## DATA PROVIDED:
___
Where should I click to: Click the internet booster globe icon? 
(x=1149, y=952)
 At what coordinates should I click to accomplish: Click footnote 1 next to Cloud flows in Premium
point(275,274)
___
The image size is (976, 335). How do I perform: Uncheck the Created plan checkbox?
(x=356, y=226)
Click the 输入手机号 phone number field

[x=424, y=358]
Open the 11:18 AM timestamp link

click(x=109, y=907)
___
## SET TASK:
Arrange the entries as a numbered list, leaving out blank lines, covering only the part that opens with the line containing "Where should I" and closes with the line containing "point(275,274)", both lines included.

## SOLUTION BELOW:
1. Where should I click to: Click the internet booster globe icon? 
2. (x=1149, y=952)
3.  At what coordinates should I click to accomplish: Click footnote 1 next to Cloud flows in Premium
4. point(275,274)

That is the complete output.